When a person dies, that person is usually forgotten as time advances. The Book of Exodus opens with the memorable saying: “Now there arose up a new king over Egypt, who did not know Joseph” (1:8, ESV). Let’s face it, when most of us are laid low by the sweeping of the dread sickle, the memory of our lives will be swallowed up by oblivion. The psalmist reminds us of this reality: “As for man, his days are like grass. ... The wind passes over it, and it is gone, and its place knows it no more” (103:15–16, ESV).
The same can be true for ideas. Many ideas die with those who strove, fought, and suffered for them. This is usually the case for the people and ideas that were on the losing side of some great controversy. If later generations do not forget them outright, they at least tend to remember them as inevitable losers, in part because the victors have reduced them to caricature.
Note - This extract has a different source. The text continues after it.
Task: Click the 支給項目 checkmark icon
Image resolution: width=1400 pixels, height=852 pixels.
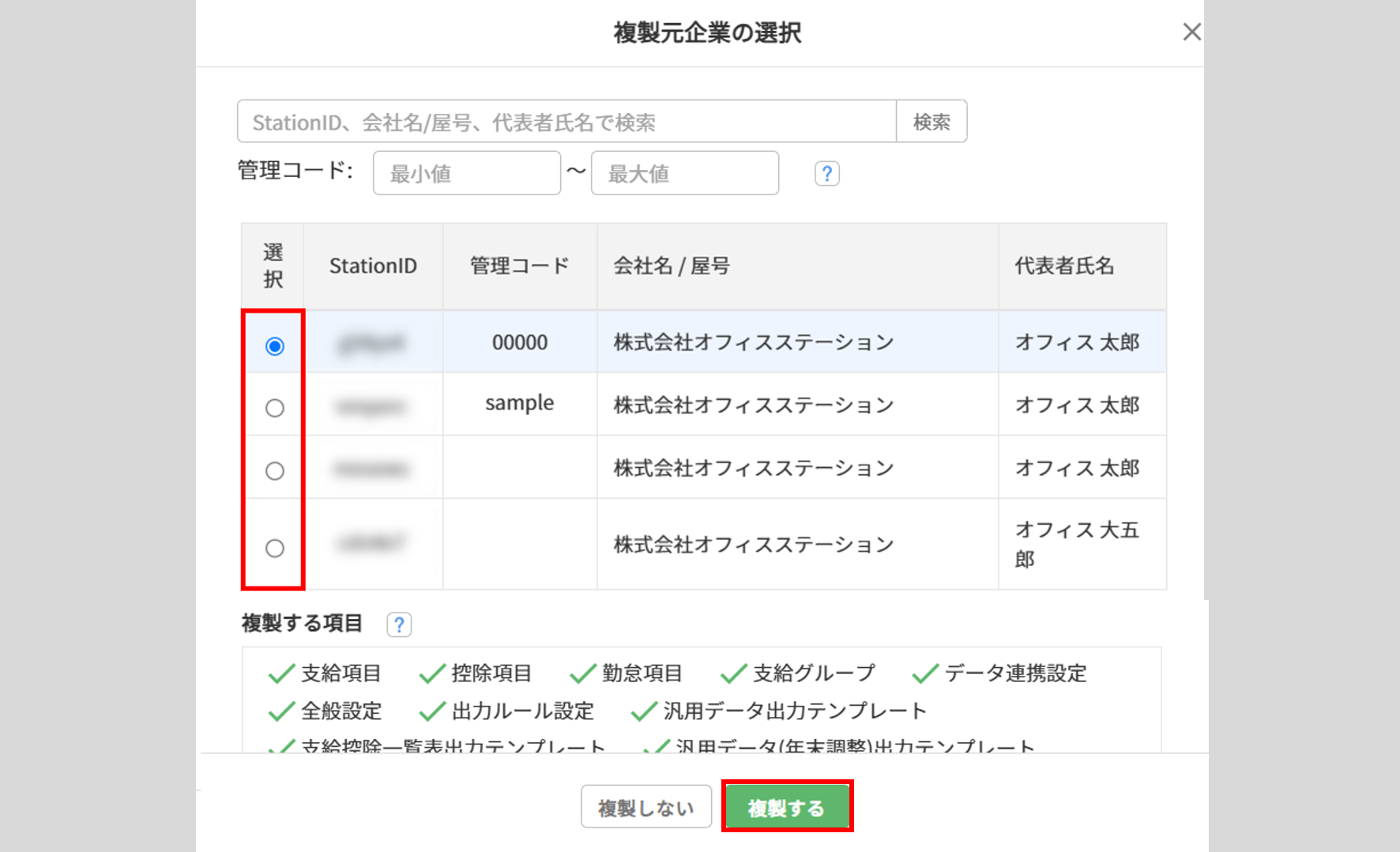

Both dynamics seem to be true of the individuals who remained loyal to the British crown during the American Revolution. The Loyalists and their ideas are unknown to many, if not most Americans. And if they are known, they are too often remembered in simplified and distorted ways.
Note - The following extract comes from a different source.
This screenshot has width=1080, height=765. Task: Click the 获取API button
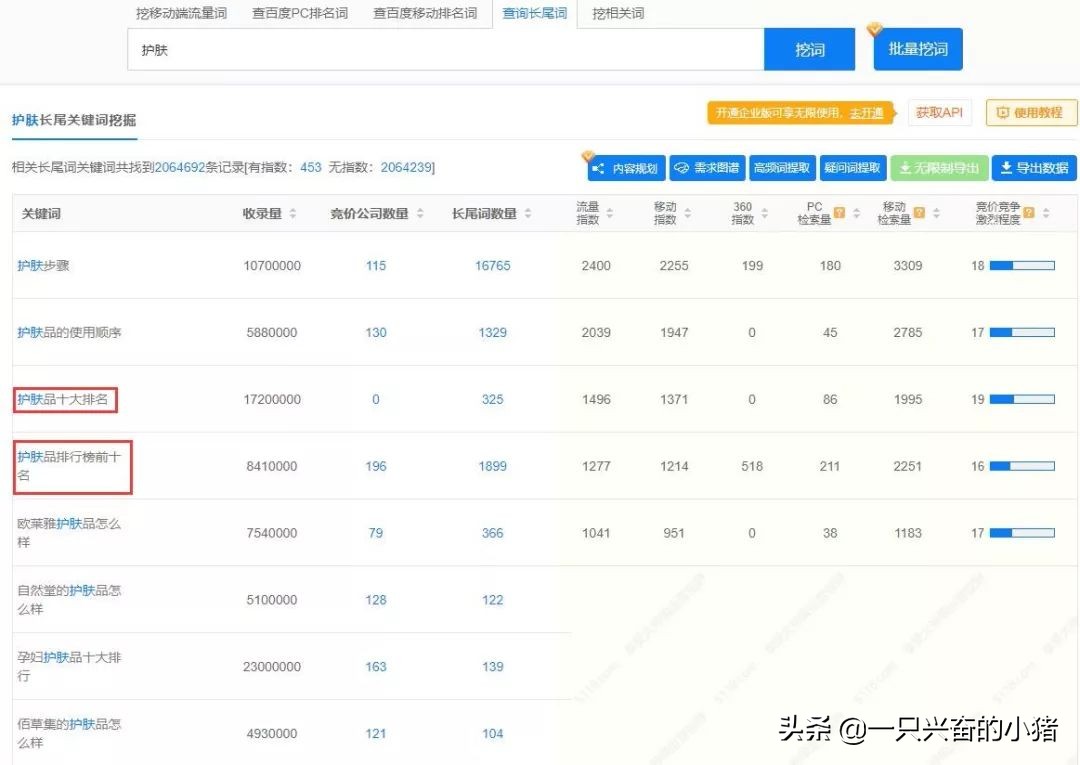point(939,112)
The living owe something worthier to the dead than forgetfulness or, worse, their misconstruing or mockery. We owe them our empathy and even, as historian Beth Barton Schweiger has recently argued, our love. And loving the dead means laboring to tell the truth about them in all its complexity. In God against the Revolution, historian Gregg L. Frazer considers the Loyalist clergy and their arguments against American rebellion and independence, giving their viewpoint a careful, comprehensive, and fair treatment.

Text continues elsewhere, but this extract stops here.